OH NO! That damn street corner poet wrote everything in water soluble ink! I should have insisted on the plastic laminated laser prints. But the calligraphy was so nice! I thought it bespoke craftsmanship, but no! This is like some cheap 1950s Japanese toy! And if any more words dissolve I'll be left with haiku!
Oh, for crying out loud!...Look what's left of this top one.
your
boat
runs resplendent
upside down
at sunset
like pulsing
marmalade
Oh well; this was probably one I was going to have to cut the last two lines off anyway before setting it in Edit Fresh.
Finally home. Our place is on the second floor and –oh God give me strength! My keys! Did I leave them at the office? I rub my thigh against the door frame. “Thank God! They're here! I can feel them!” I say aloud.
A woman walking by stops and looks at me.

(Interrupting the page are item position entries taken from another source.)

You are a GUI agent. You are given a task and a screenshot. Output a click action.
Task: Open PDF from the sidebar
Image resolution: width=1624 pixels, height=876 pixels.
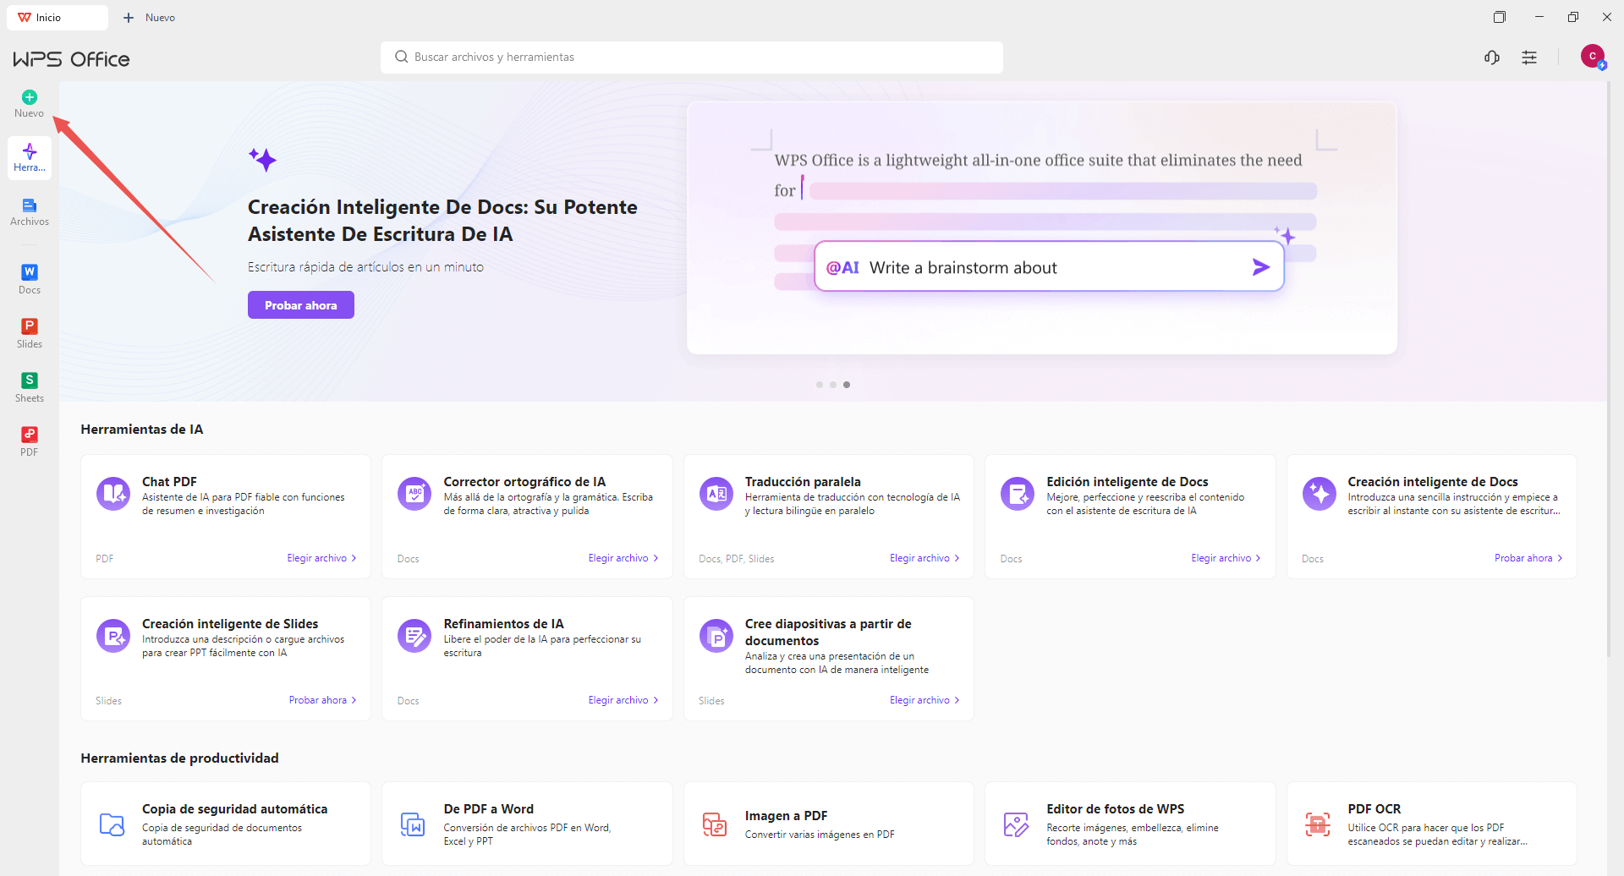29,440
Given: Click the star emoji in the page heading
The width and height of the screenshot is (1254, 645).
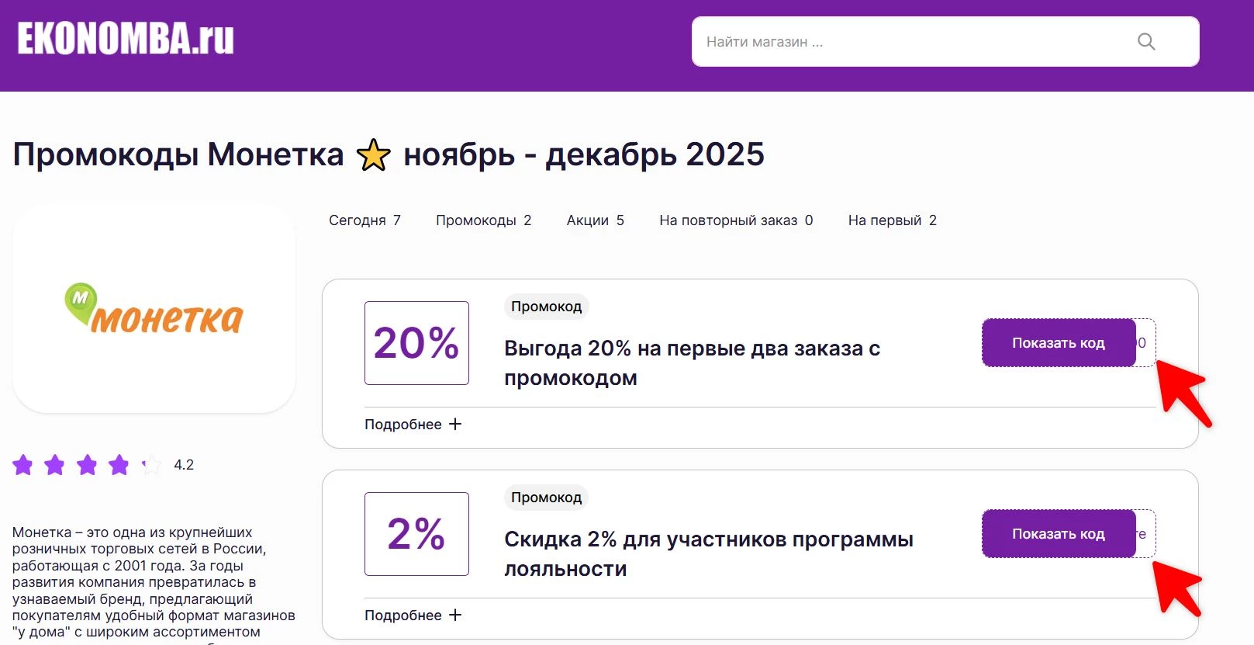Looking at the screenshot, I should point(375,154).
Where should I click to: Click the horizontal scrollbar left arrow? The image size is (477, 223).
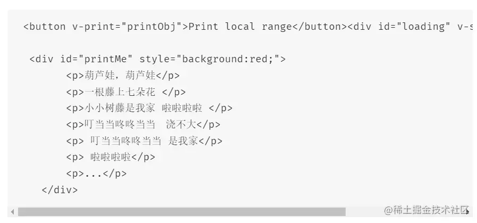click(x=12, y=212)
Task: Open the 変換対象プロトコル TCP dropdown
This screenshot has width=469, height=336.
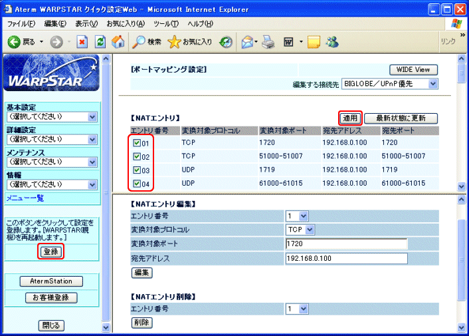Action: [x=300, y=230]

“My keys.” I smile like a nervous dog that's just peed on a new carpet. Her head tilts back slightly under her umbrella. “I thought I'd left them in my pocket—office, I mean. But I can feel them when I rub against the door.”
She turns away from me slightly, baleful eyes still on me.
“I just can't take them out at the moment. I mean they'd get wet..but that doesn't matter, of course...they're probably already wet..but, but I can't reach them right now. My hands are full.”
She turns and crosses the street, her pace increasing rapidly.
Moronically, I shout after her, “I'll just have to use our new buzzer!” and jam my elbow backwards, hoping I hit #224.
“#224.” Her voice is neutral.
“Honey, could you buzz me in please?”
“Leave your keys at the office again?” She's amused.
“No, my arms are full!”
“You sweet man!” she trills. “You must have stopped by the Crystal Cork to buy my favorite champagne!”
The buzzer sounds and the door pops open a quarter inch. I hook my briefcase strap on the handle and pull. Three steps later I am yanked to a halt, the strap still caught in the door handle. A spray of black water drops that may have been adverbs, indefinite articles, or some key words that might explain “pulsing marmalade sunsets” splatter the foyer's new carpet.
Dread grips me.
She expects champagne.
Her birthday? Our anniversary?
A prisoner ascending the gallows, I trudge up the stairs.
The door opens before I even knock with my elbow.
Her head tips, quizzical.
She's looking for the champagne.
Damn!
Anniversary? Birthday?--no, it can't be her birthday; I remember we went to the lake just two months ago for that.
“I meant to write you wonderful verse for the occasion,” I started, “but nothing seemed appropriate. I fell behind because a client made major changes—so I grabbed these from a street corner poet on Adams Avenue and Third. But it started to rain and it turned out they were cheap rhymes, probably something composed by slave labor and printed by the millions for pennies and I'm so sorry—I just couldn't get any suitable for the occasion...” I was desperate and out of breath.
“Suitable for the occasion?” she's about to laugh.”Pat and Lee coming over for drinks? You needed to write a sonnet for the neighbors to visit?”
“I was going to serve that riesling Hal gave us for our anniversary back in ...uh...”
“March.” She's biting her lip to keep from laughing.
I'm trapped.
She sees my expression.
“You sweet man! You thought you'd forgotten a birthday or anniversary, didn't you?”
I hold out the sonnet bouquets.
“Thank you,” she smiles taking them with both hands. “I think there's plenty of Edit Fresh and ink in the library.” She turned towards the library. “Go put on something clean and dry—and don't let all those commas on your lapels stain anything else. I've got some e.e.cummings to clean it.”
“What about Pat and Lee?”
“Oh, they called and cancelled. Pat's mom is sick. Come in the library and help me with these after you change.”
From the hallway, I hear her talking to herself, “Pity about the sonnet with the yellow-green center—it would have gone perfectly on the shelf with late German Romantics...”
I take off my coat, and just as I drop it in the hamper, I hear her laugh.
“Oh my God! 'pulsating marmalade sunsets' ??!!”